** Dataset records follows **
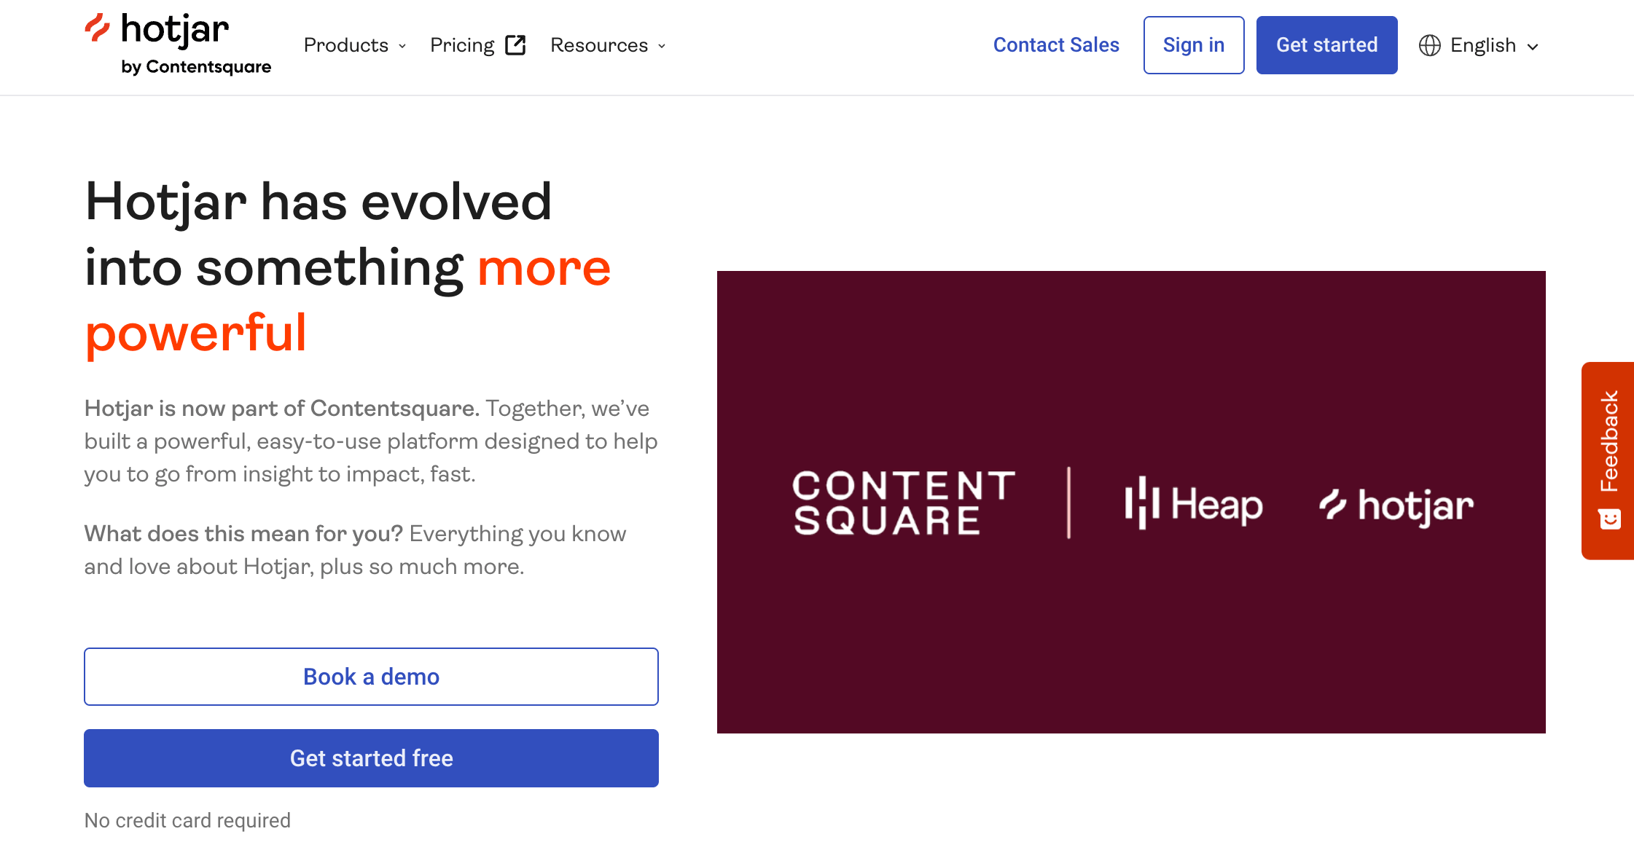Click the Heap logo in banner
1634x842 pixels.
click(1193, 504)
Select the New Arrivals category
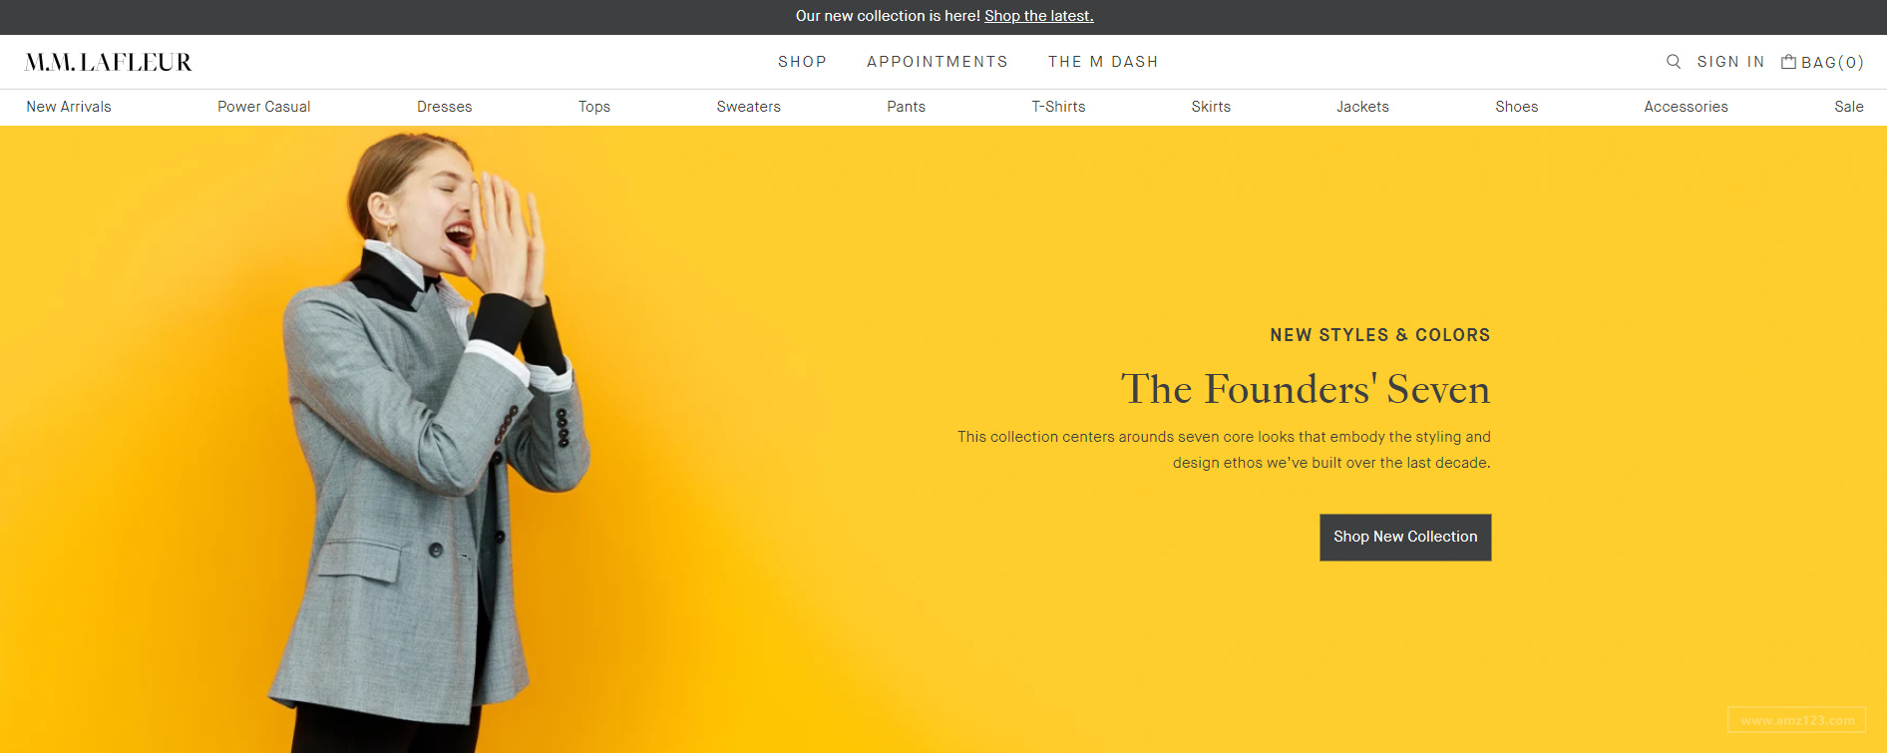This screenshot has height=753, width=1887. coord(69,107)
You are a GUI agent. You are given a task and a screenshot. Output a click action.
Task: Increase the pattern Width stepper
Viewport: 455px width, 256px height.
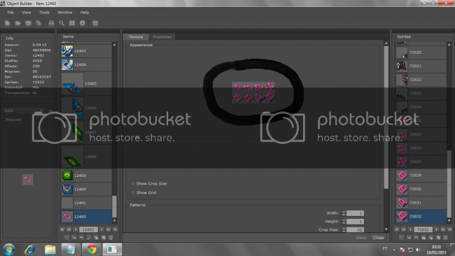pyautogui.click(x=344, y=212)
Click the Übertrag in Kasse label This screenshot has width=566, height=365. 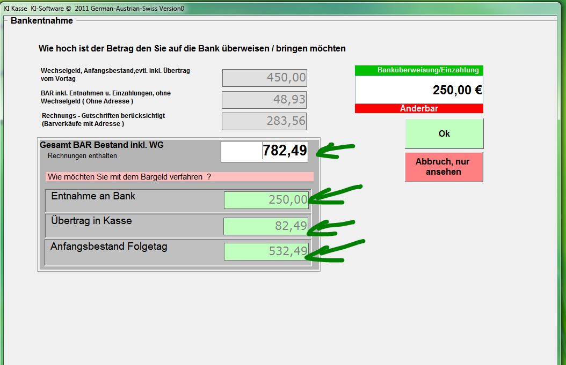[91, 221]
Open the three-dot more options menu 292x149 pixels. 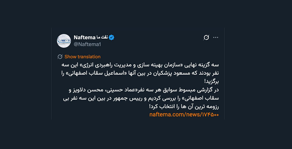tap(216, 38)
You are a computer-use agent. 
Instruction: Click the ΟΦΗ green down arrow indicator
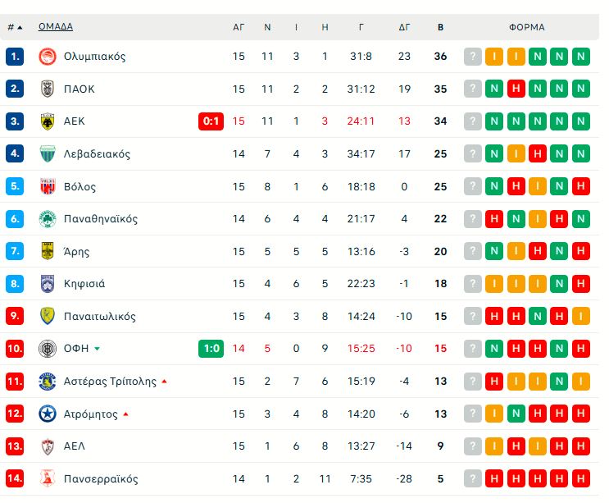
** End of Dataset records **
Task to carry out ▸
Looking at the entries, count the lines where the word "agent" appears, and state the count by itself.

Answer ▸
2